WHAT IS REQUIRED>
Go through the lines below and copy any that hold the string "computer".

Pixel coordinate grounding data>
>>>>

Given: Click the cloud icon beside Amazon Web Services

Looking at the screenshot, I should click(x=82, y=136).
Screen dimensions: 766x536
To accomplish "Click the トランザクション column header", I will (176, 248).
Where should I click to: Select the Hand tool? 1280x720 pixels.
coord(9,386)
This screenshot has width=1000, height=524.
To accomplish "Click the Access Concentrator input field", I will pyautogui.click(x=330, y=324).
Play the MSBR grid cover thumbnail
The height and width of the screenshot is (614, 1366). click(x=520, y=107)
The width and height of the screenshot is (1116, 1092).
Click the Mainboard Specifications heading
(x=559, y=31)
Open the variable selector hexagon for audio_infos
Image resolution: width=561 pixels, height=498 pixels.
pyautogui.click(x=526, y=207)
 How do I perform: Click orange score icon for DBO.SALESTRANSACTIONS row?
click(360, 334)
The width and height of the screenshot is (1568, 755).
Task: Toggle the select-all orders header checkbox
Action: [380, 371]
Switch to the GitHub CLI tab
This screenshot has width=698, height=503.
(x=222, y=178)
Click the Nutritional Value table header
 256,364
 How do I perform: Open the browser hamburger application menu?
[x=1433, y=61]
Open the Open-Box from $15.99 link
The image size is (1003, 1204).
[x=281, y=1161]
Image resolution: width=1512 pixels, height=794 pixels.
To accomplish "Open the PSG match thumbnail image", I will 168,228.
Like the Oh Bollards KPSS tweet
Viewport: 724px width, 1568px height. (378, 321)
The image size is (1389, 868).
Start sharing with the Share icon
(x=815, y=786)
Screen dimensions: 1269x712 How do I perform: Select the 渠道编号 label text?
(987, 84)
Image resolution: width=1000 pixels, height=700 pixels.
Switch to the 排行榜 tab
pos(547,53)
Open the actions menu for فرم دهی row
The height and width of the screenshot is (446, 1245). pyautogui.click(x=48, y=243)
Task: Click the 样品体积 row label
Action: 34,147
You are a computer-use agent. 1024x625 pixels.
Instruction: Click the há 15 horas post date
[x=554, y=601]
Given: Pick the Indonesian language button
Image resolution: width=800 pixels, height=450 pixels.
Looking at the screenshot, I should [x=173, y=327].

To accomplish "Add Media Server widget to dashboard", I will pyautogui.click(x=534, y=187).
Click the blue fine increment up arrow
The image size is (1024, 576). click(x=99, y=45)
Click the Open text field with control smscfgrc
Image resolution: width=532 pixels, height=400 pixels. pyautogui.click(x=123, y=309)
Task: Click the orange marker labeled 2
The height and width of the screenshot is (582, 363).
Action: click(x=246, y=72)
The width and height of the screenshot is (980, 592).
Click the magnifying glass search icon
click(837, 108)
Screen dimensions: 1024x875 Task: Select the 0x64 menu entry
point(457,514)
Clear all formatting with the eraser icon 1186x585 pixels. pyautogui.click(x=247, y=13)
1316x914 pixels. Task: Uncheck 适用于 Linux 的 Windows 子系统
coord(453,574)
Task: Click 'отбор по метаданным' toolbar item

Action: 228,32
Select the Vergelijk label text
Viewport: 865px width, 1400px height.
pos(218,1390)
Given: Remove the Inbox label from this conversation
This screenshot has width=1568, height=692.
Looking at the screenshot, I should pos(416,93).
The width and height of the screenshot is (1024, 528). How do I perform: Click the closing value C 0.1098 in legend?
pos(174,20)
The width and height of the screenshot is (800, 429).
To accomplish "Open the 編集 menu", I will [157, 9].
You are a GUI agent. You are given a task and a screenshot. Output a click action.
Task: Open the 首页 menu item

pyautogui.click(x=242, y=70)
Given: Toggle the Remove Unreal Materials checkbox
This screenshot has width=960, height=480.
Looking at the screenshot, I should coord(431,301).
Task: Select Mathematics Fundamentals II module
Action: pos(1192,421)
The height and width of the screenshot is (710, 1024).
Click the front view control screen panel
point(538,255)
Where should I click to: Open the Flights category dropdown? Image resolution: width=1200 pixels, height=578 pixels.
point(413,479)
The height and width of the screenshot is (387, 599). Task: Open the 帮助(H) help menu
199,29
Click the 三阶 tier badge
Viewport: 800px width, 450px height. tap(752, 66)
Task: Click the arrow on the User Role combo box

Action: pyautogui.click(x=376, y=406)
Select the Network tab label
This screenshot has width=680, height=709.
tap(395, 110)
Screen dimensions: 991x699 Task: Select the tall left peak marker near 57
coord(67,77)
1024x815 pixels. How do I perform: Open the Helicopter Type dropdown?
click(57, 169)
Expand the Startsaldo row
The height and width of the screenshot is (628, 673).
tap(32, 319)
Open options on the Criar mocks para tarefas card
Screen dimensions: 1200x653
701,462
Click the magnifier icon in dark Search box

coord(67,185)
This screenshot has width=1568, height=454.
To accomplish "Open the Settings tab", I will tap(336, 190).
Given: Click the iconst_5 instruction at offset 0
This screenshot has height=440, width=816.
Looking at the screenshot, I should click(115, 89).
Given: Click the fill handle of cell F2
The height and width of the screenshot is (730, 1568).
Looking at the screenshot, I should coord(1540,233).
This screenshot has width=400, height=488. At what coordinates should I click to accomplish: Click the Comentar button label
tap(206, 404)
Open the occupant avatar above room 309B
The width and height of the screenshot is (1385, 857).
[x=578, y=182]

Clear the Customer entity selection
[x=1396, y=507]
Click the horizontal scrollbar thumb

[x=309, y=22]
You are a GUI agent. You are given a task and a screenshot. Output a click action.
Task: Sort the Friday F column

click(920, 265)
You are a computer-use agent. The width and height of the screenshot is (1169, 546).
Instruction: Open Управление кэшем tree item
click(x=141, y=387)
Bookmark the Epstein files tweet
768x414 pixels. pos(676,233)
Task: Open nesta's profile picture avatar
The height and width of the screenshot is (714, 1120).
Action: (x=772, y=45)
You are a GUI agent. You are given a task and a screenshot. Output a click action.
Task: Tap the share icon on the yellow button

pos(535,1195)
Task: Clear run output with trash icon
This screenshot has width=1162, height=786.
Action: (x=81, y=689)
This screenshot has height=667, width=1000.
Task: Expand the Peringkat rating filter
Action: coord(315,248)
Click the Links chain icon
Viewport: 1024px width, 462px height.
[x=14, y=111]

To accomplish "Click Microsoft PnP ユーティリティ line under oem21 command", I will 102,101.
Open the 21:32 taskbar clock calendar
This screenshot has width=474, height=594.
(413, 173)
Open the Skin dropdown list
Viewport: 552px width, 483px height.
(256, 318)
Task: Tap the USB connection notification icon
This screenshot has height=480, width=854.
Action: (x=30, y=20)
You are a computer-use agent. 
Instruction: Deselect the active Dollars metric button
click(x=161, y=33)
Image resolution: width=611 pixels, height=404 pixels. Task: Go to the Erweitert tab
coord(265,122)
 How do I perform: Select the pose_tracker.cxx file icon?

<<<<

ANSWER TO THIS PROBLEM>
You are a computer-use agent. 1024x625 pixels.
You are a computer-use agent. The width and height of the screenshot is (1169, 546).
You are a computer-use agent. 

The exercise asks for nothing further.